A clear beneficiary of the advent of e-commerce and impact of technology is the logistics (including last mile logistics) and industrial sector. Rental and capital growth in this sector is expected to continue in 2018/19, with an undersupply in London and other key areas. In the past year, domestic and overseas investors seeking income growth have acquired prime assets such as the £20.8 million acquisition of Orchard Business Park by Royal London. However, the market could cool in 2019 if yield compression continues. It also remains to be seen how the shortage of stock can be addressed, especially if Brexit necessitates greater supply. Will investors begin to focus on mixed-use industrial schemes in 2018/19?

Investors are also expected to continue their focus on “alternative” sectors and asset classes in order to seek value and returns, with the focus being on longer-term income-producing assets. Despite the anticipated fall in student numbers, student accommodation remains popular but location and affordability are key.

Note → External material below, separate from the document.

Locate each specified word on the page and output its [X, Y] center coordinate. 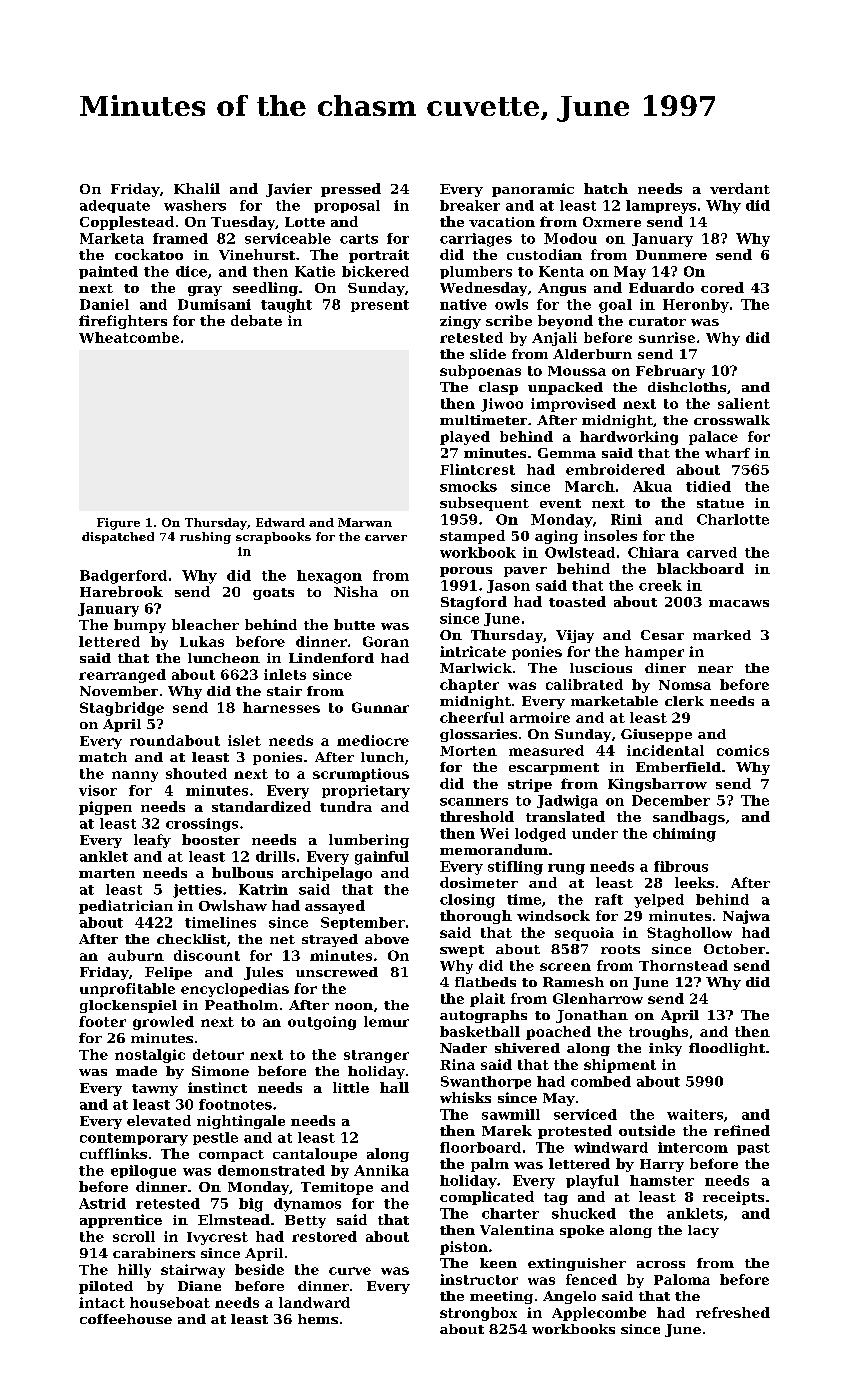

Investment in the healthcare sector (especially elderly care and retirement living) is expected to grow in 2018, whilst performance in the hotels sector is likely to remain steady. Other alternatives such as data centres, education, science parks, storage and power/energy are also likely to remain popular in 2018/19.

The consensus is that the residential market will continue to struggle across the board. However, the Build to Rent sector is likely to remain popular in 2018/19, including investment across the UK. The most recent example of this is Oxford Properties’ acquisition of a £600 million stake in Get Living. As we continue into 2019 and beyond, we will see Build to Rent developers and operators move away from the idea that renting is just for millennials, and increasingly focus on delivering homes for a diverse range of consumers, such as the over 35s, families and those reaching retirement age. As such they will need to look to deliver innovative, flexible schemes that can be shaped to the needs of a wide variety of end users.

With the market expecting annual total property returns to decline through 2018/19, it is clear that the real estate market is facing a challenging time. However, those that are flexible and prepared to adapt will approach 2019 with cautious optimism.